Para Ema Paulino, a implementação desta medida “foi um primeiro passo muito positivo em termos de ganhos de eficiência para o SNS e para as pessoas que vivem com doença”. Contudo, está “muito aquém do enorme potencial no que se refere a ganhos em saúde das populações”. O modo como o farmacêutico comunitário tem hoje acesso à informação “não facilita a que se faça um acompanhamento efetivo das pessoas, e a interação com os médicos é muito limitada, sendo que os mesmos não estão particularmente informados ou sensibilizados para a consulta da informação enviada pelo farmacêutico”, revela a presidente, acrescentando que, em suma, “há ainda um longo caminho a ser percorrido para que se possam retirar desta medida todos os aspetos positivos que encerra, nomeadamente ao nível da adesão às terapêuticas”.

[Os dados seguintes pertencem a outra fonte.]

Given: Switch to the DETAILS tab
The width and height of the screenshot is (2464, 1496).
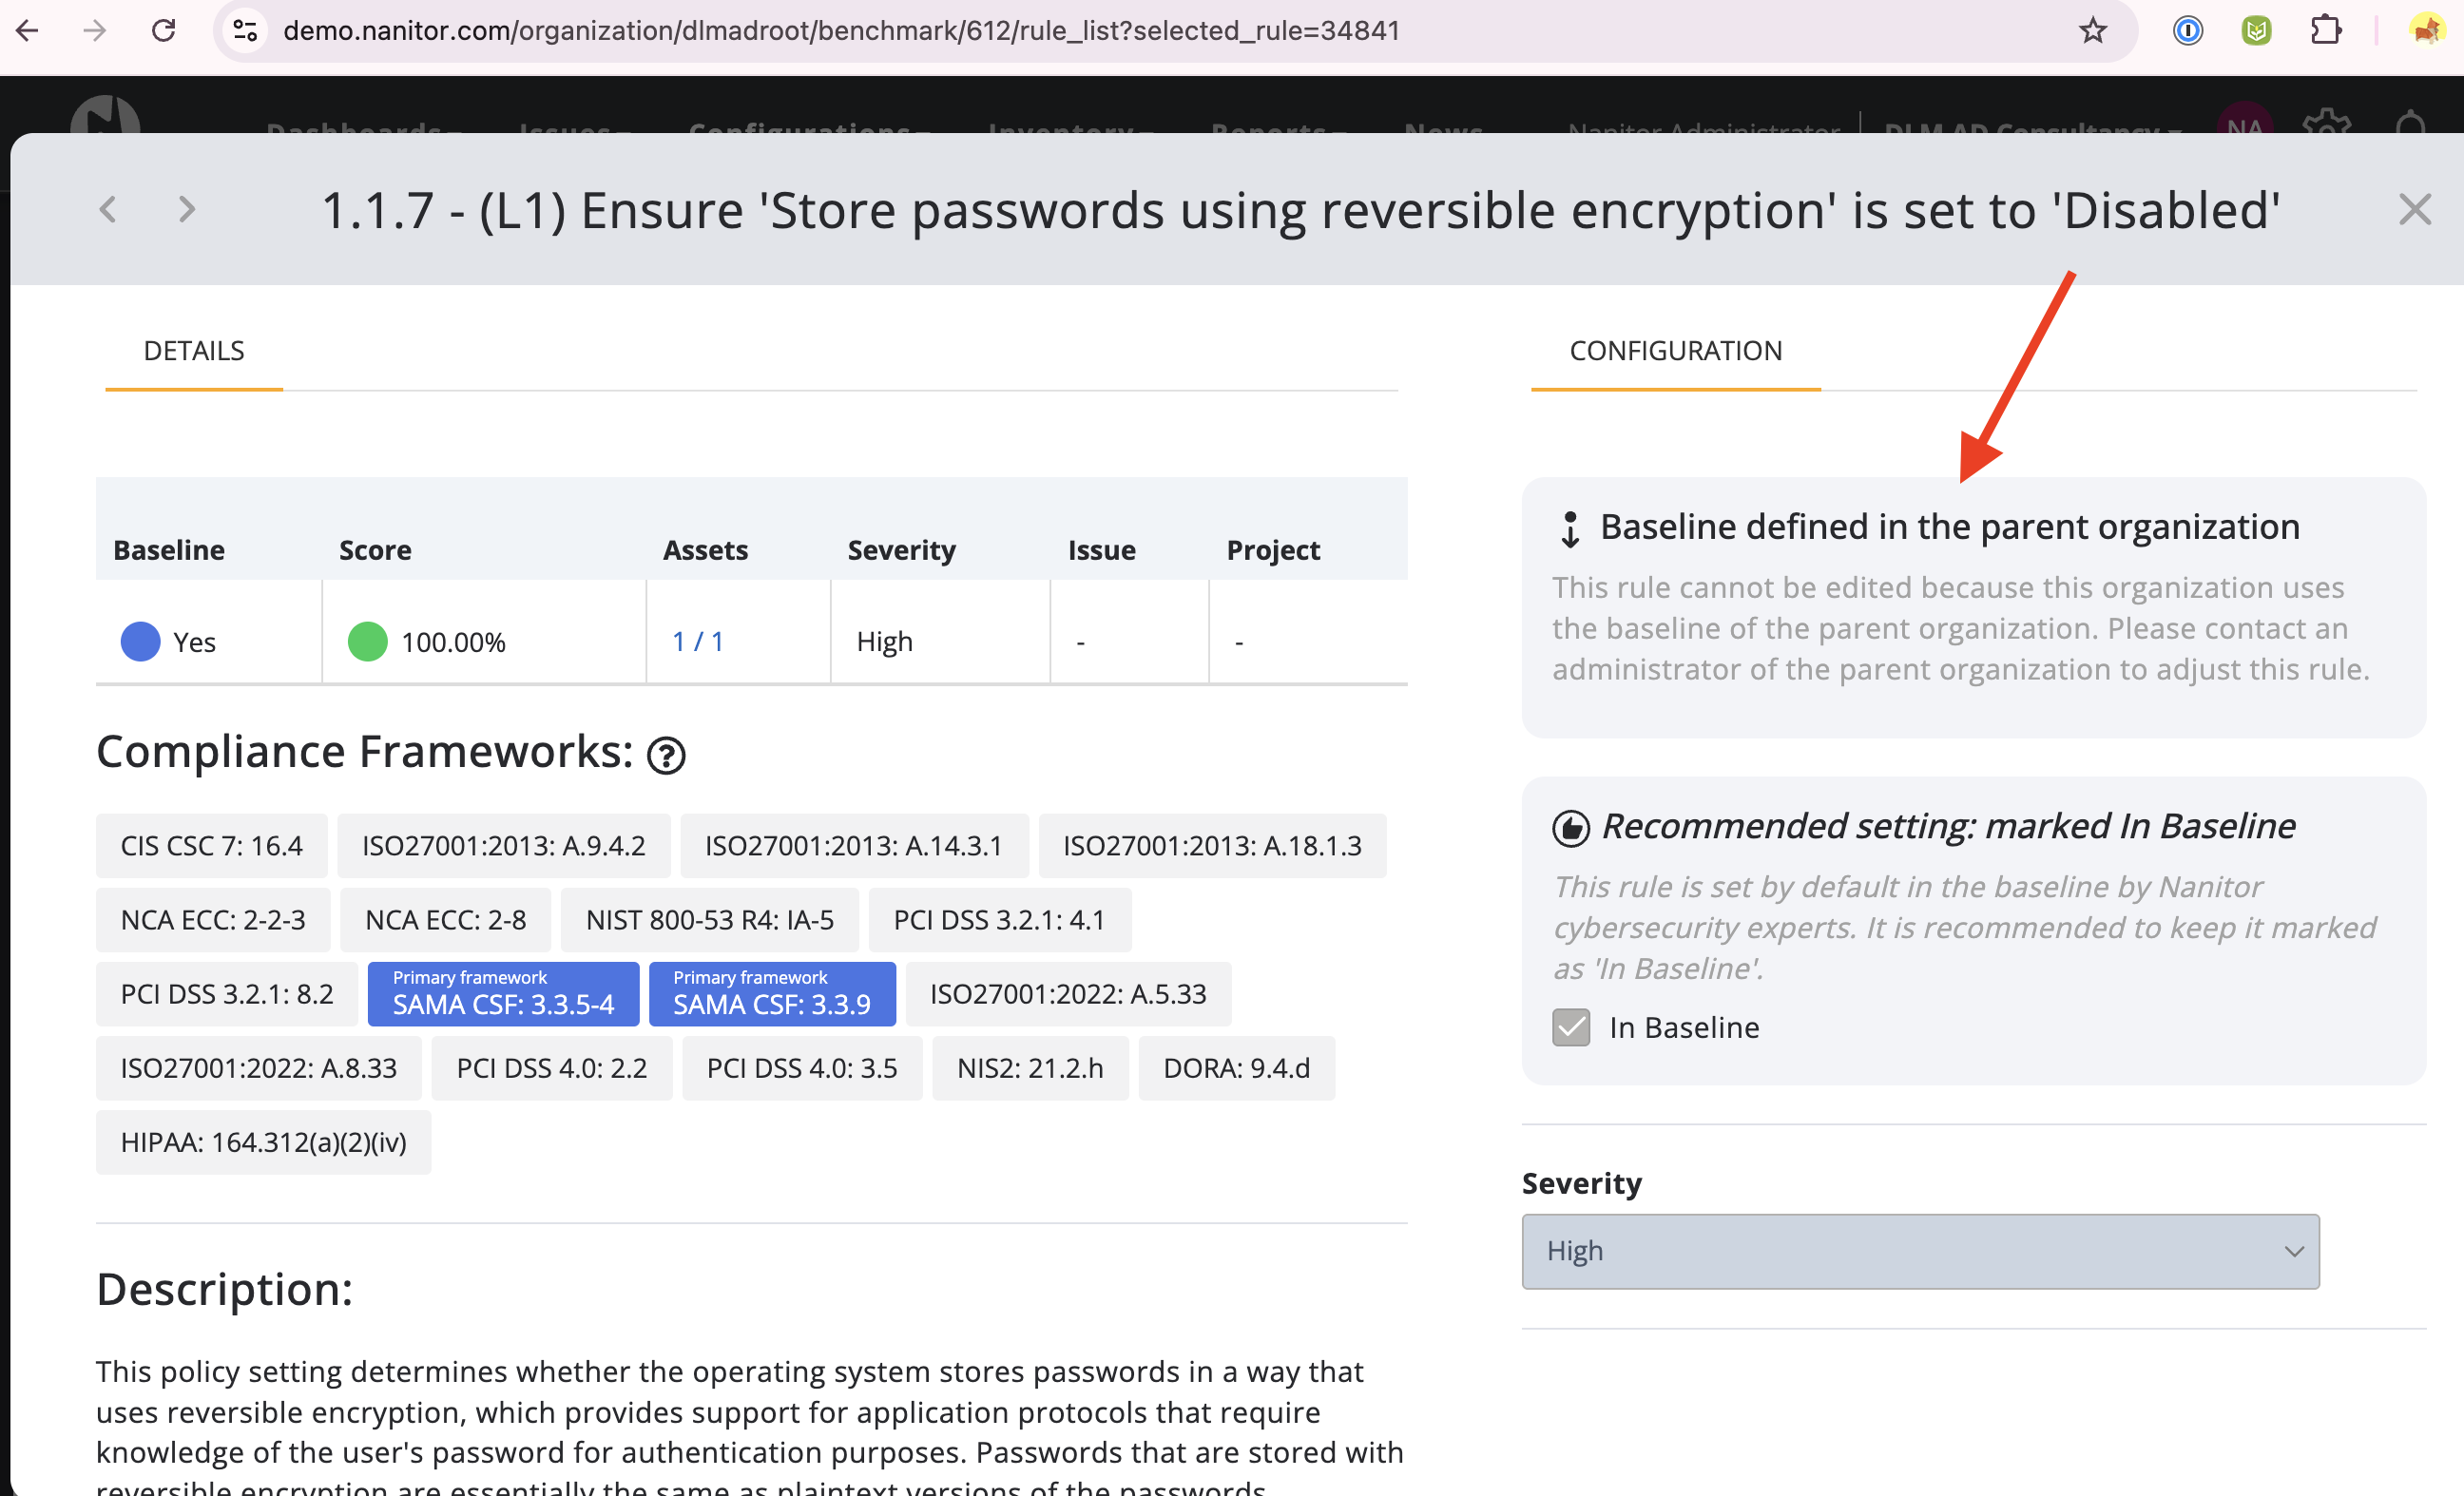Looking at the screenshot, I should coord(194,351).
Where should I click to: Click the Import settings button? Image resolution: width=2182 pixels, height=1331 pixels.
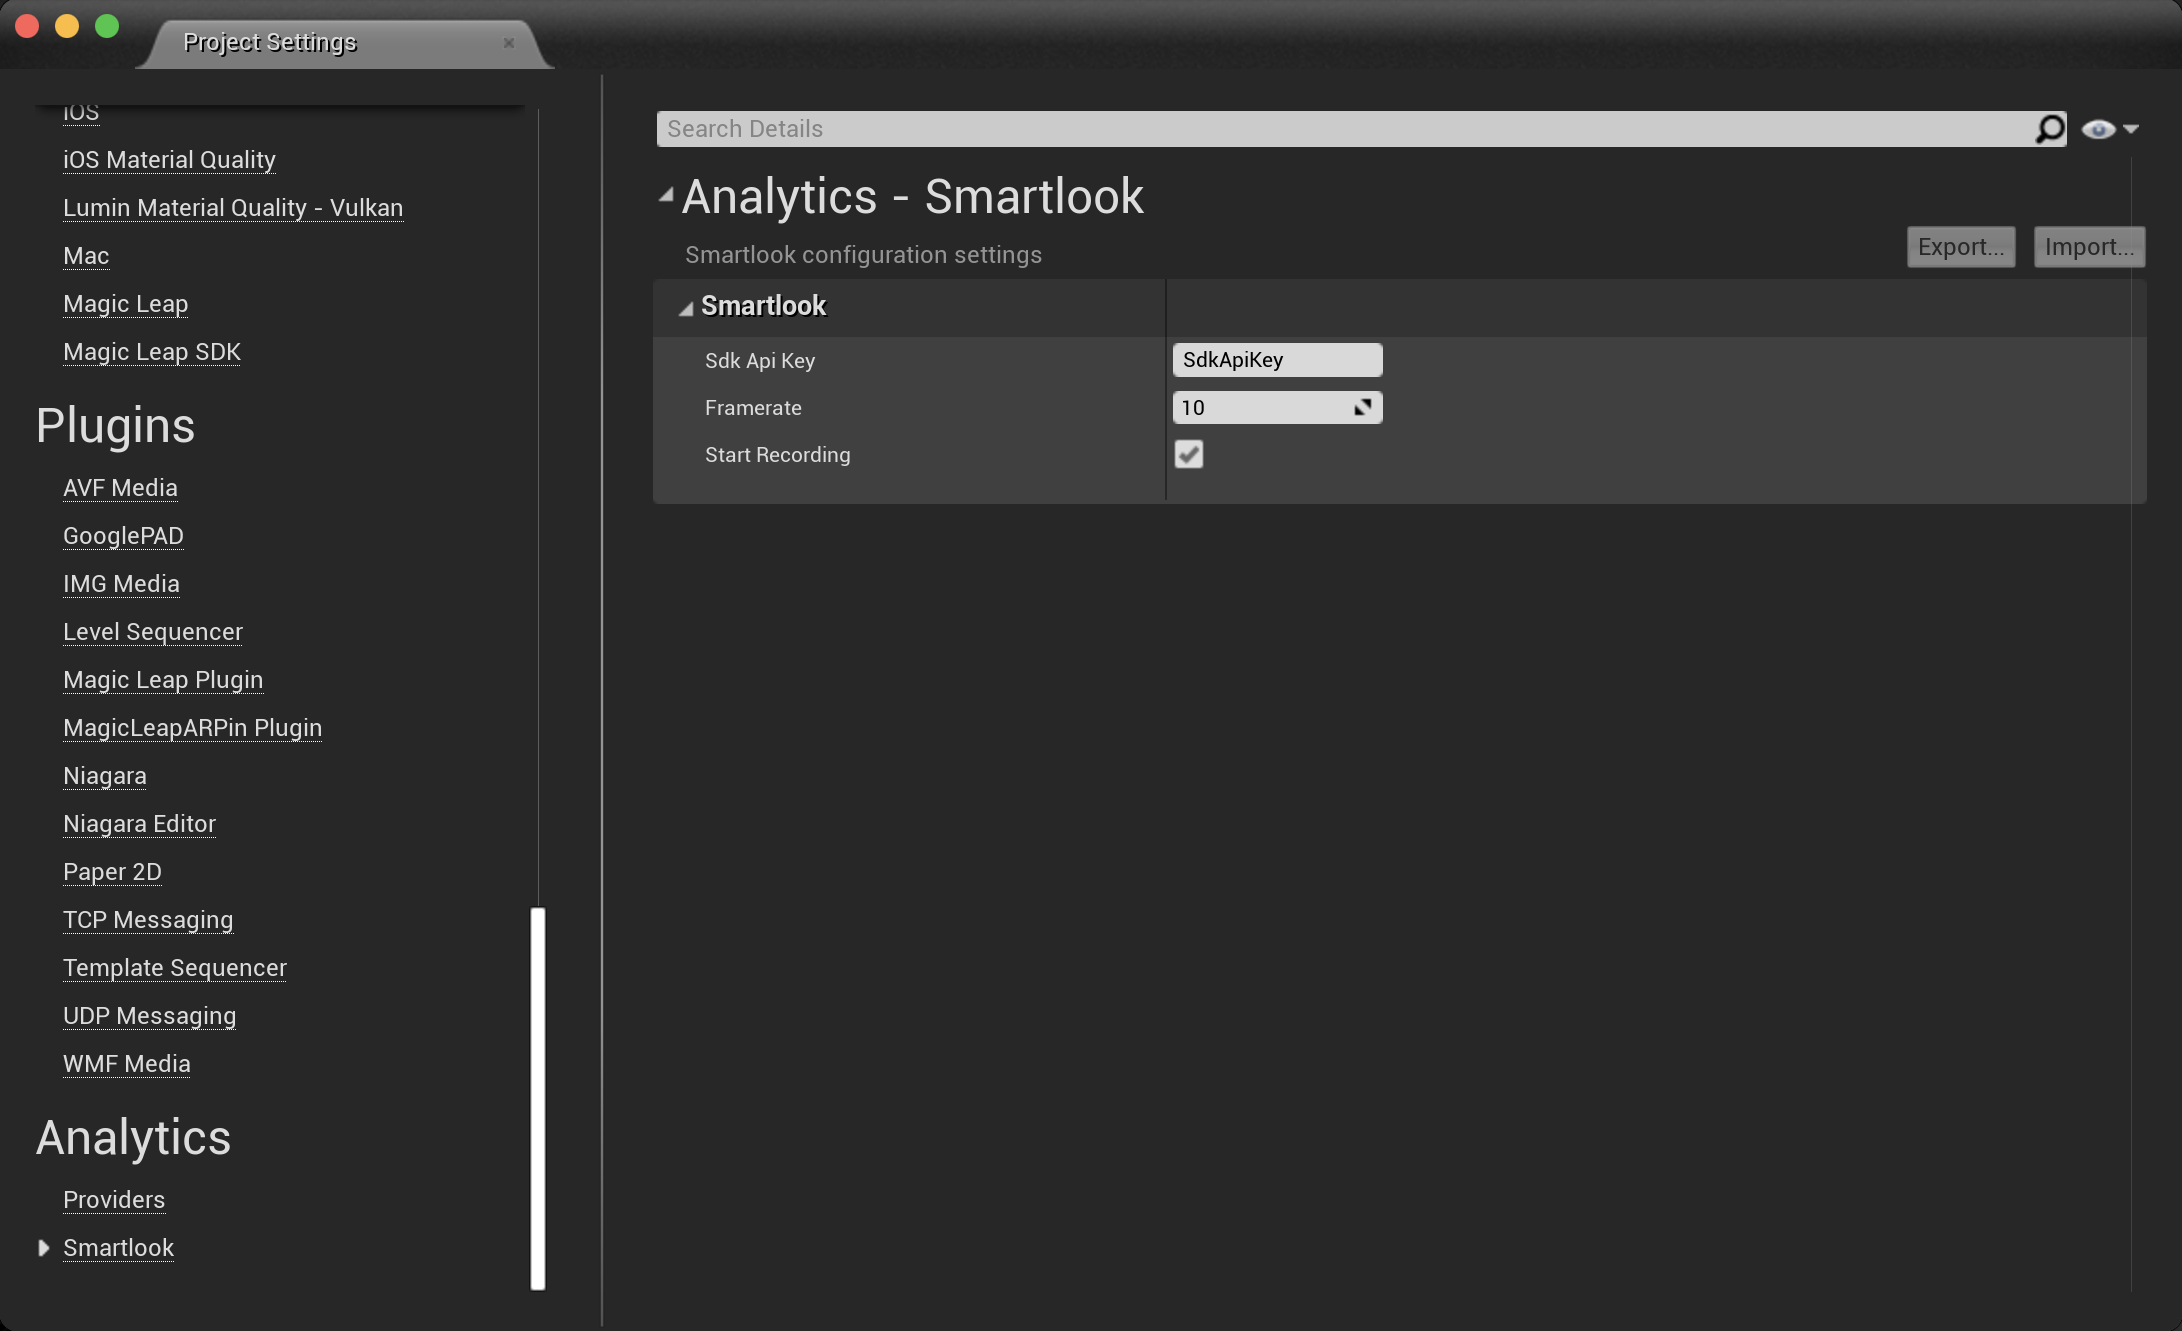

Acesso e partilha de dados em saúde…
Por parte dos farmacêuticos comunitários é “uma das grandes condicionantes a que se consigam obter melhores resultados de adesão, já que facilitaria o acesso à informação dos utentes, fundamental para um acompanhamento e gestão farmacoterapêutica mais correta, assim como a partilha e discussão de informações com os diferentes profissionais que compõem a equipa de saúde das pessoas, possibilitando ações mais lestas e promotoras de maior eficácia, logo maior adesão”.
Assim sendo, Ema Paulino defende que “é preciso estimular esta cultura de abordagem colaborativa entre todos os profissionais de saúde, através das tecnologias”.
Escassez de medicamentos
Outro dos temas para o qual a ANF tem vindo a alertar, e que é “apontado como sendo uma das causas mais penalizadoras da adesão terapêutica, é a escassez de medicamentos, fenómeno mundial com reflexos também no nosso mercado”.
Recentemente, a lei passou a permitir que os profissionais das farmácias dispensem uma dose, formulação ou um tamanho da embalagem do medicamento prescrito diferentes em caso de indisponibilidade. “É uma primeira medida no sentido de revisitar as limitações legais e regulamentares que obstam à consolidação das competências dos farmacêuticos comunitários na resposta às necessidades das pessoas”, sublinha Ema Paulino, acrescentando que “é preciso agora avançar no sentido de permitir a substituição terapêutica por um princípio farmacológico similar, em contexto devidamente protocolado e articulado com os médicos assistentes, à semelhança, aliás, do que já acontece noutros países europeus”.